YOUR ASSIGNMENT:
One number alone answers this: the count of lines below in which the word "computer" is found.

____________________

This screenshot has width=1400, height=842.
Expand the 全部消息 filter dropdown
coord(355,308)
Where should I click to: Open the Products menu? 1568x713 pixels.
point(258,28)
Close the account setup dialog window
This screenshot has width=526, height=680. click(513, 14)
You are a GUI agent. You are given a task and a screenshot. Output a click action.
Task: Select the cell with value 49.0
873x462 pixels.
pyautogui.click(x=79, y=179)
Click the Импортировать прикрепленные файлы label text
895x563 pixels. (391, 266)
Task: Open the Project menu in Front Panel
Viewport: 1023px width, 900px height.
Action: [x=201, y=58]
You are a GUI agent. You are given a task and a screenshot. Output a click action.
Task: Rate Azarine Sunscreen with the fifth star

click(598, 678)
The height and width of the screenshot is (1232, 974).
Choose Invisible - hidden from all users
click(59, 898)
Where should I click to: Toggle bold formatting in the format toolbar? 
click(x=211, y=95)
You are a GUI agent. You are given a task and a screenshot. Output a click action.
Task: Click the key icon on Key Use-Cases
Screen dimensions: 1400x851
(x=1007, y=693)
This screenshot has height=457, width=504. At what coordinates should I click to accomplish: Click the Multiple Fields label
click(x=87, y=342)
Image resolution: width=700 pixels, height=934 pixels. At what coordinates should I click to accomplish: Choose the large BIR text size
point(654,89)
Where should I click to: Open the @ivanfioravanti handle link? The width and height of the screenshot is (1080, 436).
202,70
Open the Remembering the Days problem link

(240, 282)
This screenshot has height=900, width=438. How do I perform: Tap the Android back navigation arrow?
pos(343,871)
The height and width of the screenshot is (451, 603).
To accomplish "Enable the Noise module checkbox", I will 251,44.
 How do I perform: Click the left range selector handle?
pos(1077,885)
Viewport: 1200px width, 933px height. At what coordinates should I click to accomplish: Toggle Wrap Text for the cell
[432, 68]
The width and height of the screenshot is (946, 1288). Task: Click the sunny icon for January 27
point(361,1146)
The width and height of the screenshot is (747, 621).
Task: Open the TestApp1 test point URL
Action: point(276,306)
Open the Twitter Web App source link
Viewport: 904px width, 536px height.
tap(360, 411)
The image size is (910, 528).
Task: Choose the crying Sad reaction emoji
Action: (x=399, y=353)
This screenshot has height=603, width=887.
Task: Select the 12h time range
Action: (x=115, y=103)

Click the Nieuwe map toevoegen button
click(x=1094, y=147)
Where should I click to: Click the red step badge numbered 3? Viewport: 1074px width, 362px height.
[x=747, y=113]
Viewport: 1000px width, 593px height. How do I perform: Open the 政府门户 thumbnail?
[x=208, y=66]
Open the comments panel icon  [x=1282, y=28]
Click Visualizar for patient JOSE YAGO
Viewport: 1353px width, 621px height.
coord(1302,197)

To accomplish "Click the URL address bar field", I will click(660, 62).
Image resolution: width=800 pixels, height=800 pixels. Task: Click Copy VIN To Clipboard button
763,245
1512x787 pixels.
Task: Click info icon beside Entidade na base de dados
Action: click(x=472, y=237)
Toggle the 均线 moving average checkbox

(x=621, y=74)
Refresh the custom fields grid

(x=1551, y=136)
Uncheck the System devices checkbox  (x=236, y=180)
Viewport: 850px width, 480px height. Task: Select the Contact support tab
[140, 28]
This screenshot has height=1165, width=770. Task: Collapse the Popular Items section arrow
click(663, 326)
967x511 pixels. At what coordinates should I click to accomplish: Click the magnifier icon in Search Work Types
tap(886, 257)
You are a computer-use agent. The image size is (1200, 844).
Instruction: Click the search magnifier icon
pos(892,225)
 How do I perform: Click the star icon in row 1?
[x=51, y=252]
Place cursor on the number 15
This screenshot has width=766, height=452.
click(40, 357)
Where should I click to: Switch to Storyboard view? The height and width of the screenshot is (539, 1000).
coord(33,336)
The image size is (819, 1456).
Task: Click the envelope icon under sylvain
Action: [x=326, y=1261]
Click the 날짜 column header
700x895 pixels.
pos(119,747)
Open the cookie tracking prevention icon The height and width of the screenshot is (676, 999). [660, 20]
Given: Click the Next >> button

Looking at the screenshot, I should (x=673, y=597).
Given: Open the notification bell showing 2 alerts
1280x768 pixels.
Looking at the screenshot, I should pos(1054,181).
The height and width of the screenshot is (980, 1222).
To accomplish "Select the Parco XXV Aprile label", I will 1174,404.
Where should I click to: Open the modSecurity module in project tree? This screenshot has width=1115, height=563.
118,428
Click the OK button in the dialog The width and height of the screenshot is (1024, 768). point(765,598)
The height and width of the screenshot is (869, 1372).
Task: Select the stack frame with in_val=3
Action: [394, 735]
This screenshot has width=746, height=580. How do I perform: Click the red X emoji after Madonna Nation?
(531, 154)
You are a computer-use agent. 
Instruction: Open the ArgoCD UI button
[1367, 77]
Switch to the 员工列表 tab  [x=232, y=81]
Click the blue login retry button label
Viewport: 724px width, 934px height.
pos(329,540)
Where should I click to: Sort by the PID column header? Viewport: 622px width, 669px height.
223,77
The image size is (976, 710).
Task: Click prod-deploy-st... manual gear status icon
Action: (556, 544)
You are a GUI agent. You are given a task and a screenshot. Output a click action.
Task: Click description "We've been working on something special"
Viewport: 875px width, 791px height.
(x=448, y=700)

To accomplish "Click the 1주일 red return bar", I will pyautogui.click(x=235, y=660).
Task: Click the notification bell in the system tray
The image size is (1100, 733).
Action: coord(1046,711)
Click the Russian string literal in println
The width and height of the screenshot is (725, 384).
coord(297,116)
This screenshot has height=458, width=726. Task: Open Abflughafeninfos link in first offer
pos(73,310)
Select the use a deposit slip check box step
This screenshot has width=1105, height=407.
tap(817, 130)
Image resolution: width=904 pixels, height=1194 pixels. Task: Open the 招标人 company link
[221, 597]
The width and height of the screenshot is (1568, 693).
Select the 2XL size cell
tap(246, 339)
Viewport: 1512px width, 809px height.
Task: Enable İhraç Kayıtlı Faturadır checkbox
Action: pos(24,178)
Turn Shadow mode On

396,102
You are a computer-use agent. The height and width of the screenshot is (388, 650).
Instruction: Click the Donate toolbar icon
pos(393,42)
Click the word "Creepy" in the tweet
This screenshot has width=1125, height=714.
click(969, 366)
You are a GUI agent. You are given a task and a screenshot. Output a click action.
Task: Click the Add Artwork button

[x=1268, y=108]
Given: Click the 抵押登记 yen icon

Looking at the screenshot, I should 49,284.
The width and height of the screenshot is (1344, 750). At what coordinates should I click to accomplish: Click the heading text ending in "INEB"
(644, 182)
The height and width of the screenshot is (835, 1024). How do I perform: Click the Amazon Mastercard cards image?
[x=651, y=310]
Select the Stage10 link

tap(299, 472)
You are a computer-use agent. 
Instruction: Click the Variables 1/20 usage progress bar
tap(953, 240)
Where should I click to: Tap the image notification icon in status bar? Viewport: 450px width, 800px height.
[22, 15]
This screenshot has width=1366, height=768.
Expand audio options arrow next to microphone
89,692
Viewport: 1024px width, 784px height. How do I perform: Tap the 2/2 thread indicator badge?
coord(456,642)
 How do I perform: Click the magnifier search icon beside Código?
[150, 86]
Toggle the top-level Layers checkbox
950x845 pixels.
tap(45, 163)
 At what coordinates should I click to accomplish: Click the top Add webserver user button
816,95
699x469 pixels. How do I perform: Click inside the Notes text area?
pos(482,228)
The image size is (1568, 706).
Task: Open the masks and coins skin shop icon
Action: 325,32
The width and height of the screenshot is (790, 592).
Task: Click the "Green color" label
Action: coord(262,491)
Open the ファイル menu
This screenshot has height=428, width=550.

____________________

EXERCISE RESPONSE:
4